April is National Autism Awareness month.

"I'd like to thank Liberty Township for acknowledging National Autism Awareness Month and recognizing me as a role model," John said. "There are many young people like me facing the challenge of growing up autistic and overcoming these challenges requires patience, determination and a lot of hard work."

Early detection of the disability is essential, John and his parents said.

"It begins with recognizing the symptoms of autism and getting the needed support," Reierson said. Barbara Reierson said John was diagnosed at age 3.

John Reierson said he was grateful for his parents and their "tireless efforts." He said he also is thankful for others who have helped him: various doctors and specialists, the Delaware County Board of Developmental Disabilities, Olentangy Liberty High School Principal Mark Raiff, the counselors, teachers and staff of the Olentangy school district and Tony Boles of the Powell Taekwondo Academy.
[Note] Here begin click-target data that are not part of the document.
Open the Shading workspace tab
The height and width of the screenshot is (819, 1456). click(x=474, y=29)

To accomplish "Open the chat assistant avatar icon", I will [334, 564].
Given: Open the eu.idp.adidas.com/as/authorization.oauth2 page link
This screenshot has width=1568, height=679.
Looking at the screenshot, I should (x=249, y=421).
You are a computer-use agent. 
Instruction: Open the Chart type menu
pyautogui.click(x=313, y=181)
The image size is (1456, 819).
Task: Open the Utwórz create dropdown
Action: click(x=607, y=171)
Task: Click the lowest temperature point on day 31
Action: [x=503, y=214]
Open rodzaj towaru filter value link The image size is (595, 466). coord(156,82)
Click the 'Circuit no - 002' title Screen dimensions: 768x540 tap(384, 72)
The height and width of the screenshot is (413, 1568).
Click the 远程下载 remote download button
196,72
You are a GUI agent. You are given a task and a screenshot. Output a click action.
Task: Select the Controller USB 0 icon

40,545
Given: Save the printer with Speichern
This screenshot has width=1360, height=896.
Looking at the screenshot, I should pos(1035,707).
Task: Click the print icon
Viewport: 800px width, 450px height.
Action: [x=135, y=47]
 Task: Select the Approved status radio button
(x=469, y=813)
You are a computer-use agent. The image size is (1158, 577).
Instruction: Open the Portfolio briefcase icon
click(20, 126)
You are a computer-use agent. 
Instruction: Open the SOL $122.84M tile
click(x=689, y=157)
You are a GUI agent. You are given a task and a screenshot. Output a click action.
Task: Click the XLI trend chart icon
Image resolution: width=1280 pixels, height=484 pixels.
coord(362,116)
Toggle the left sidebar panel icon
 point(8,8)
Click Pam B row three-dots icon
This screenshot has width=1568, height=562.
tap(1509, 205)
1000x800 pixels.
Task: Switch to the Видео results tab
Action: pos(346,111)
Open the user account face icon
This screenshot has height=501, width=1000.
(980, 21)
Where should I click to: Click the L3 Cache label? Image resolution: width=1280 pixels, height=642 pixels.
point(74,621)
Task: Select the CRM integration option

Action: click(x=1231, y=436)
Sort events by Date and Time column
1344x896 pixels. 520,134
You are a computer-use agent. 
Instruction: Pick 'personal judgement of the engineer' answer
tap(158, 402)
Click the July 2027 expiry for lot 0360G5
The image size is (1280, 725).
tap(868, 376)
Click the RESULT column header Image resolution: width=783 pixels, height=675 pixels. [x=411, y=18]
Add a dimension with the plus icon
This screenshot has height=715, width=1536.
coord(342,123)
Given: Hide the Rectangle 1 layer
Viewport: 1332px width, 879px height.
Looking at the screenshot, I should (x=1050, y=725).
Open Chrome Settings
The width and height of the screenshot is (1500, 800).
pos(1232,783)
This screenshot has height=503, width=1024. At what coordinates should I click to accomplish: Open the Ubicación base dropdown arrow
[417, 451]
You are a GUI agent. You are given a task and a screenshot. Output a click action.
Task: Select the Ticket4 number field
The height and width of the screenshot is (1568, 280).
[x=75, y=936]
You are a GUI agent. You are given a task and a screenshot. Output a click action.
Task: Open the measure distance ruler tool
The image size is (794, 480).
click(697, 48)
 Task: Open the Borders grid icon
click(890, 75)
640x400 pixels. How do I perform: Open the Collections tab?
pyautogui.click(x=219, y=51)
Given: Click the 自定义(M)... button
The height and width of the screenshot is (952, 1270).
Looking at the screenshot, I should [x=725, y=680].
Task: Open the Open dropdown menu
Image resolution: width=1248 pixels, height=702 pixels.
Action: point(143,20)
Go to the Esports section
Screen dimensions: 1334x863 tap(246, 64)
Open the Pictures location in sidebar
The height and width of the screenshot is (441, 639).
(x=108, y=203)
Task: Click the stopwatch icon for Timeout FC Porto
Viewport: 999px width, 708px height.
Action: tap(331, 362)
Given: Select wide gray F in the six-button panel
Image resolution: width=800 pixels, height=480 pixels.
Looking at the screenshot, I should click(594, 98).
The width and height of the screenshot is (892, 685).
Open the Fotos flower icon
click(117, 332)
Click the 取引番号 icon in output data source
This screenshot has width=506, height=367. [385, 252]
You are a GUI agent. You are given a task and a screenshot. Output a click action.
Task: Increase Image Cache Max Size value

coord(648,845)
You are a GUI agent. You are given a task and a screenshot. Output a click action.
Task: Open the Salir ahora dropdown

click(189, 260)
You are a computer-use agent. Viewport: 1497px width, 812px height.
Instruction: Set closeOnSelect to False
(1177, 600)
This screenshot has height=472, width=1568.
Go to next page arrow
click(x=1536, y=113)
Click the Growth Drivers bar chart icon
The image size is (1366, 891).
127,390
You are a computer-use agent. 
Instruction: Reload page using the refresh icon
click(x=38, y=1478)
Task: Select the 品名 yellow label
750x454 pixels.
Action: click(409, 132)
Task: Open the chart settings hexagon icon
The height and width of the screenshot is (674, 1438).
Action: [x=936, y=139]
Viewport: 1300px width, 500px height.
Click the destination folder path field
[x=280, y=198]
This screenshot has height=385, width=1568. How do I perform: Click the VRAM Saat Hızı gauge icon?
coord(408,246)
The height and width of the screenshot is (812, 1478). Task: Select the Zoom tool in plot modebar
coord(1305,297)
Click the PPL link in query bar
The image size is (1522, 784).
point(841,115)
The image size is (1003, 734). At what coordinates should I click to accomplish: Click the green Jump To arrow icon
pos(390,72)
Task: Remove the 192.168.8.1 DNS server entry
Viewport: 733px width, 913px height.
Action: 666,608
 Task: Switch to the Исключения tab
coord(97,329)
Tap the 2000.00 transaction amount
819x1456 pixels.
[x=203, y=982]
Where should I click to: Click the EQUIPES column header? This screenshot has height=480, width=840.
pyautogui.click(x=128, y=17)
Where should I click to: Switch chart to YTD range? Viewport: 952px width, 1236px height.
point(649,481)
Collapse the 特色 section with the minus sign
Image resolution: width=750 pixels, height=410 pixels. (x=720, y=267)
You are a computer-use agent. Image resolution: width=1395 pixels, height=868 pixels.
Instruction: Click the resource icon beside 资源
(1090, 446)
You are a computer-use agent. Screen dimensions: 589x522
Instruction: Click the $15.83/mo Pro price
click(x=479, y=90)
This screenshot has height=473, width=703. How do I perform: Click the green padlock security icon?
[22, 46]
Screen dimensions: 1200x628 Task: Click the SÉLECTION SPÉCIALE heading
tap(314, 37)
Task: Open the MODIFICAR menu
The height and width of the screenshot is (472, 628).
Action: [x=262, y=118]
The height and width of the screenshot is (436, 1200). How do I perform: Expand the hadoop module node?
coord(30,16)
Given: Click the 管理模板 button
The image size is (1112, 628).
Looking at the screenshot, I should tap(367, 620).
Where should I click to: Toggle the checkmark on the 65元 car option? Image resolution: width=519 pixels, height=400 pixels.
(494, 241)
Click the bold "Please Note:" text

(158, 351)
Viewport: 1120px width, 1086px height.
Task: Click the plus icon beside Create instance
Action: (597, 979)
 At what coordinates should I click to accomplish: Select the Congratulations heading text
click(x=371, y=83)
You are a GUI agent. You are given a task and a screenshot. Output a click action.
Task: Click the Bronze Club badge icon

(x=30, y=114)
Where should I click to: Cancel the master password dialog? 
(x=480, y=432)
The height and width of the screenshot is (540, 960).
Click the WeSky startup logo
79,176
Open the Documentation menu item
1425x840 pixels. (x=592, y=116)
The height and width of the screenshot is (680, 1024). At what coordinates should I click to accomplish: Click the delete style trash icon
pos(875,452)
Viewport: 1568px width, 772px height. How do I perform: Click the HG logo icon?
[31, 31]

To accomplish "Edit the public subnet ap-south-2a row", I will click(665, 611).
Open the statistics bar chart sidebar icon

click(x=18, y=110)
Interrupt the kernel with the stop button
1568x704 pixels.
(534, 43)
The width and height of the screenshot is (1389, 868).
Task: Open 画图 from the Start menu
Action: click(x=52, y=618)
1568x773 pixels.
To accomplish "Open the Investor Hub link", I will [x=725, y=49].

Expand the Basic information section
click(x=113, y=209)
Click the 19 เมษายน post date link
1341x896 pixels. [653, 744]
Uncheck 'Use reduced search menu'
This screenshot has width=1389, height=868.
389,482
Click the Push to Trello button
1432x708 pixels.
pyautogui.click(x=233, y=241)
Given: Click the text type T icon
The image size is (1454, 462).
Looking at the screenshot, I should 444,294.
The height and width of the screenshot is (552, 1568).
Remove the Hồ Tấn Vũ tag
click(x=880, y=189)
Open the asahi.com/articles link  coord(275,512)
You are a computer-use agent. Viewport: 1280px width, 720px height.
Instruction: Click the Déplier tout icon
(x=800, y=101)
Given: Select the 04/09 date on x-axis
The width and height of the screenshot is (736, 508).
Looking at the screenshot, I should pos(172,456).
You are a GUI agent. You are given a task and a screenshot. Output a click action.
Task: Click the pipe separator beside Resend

"They all contributed greatly to helping me overcome the many challenges I face with autism," Reierson said.

"I hope the community's recognition will supply more hope for those with autism, inspire their parents to take action and increase awareness of autism here in Liberty Township," he said.

Reierson's successes are many, his mother said.

"My son has made tremendous strides in his life. He is a senior at Liberty High School, an honor student taking three advanced placement classes for college credit. He belongs to the National Honor Society. ... He has a third-degree black belt in elite, Olympic-style taekwondo.

"Last year, he was invited to the national student leadership conference in Washington, D.C., where he attended camp for national security and intelligence and met Secretary Robert Gates at the Pentagon. He recently was awarded the dean's scholarship at Ohio Wesleyan University -- a $73,000 scholarship for four years."

John Reierson intends to study computer science and physics. He is interested in working in national security and intelligence.

Barbara Reierson said, "If you have any questions about your child's development, whether it be behavior, they don't play with others, or maybe their speech isn't where it should be, make sure you contact Columbus or Delaware speech and hearing; e-mail the National Autism Society, ask as many questions as you can. Read as many books as you can, try as many therapies as you can. There is help out there. There's funding available. You may have to work with your insurance company. Unlocking it is different for each person, but it can be unlocked. You have the potential of your child being the first autistic president. The possibilities are endless."

Autism is a complex developmental disability that typically appears during the first three years of life and affects a person's ability to communicate and interact with others, said the Autism Society of America's Web site.

Bob Morgan, superintendent of the Delaware County Board of Developmental Disabilities, said of the 1,700 individuals his agency serves, 445 are diagnosed with autism. The 445 individuals range in age from 28 months to 39 years. He said that of the autistic individuals his organization serves, 80 percent are under the age of 21.

"You don't see many older individuals with diagnoses of autism," Morgan said. "Ten years ago we didn't have anybody over the age of 17 with autism. In part that is because even in education there wasn't a category for autism spectrum disorders until the mid 1990s. The growth you're seeing to some extent is a more accurate diagnosis."

Morgan said if parents have concerns about their children, they should consult their pediatrician.

Once a child is diagnosed with autism, parents should contact their county agencies and get connected with the "Help Me Grow" program.

"It's an entry point that helps the family get connected to the services they need," Morgan said. "The key is early intervention. Those services can make a tremendous difference in overcoming autism."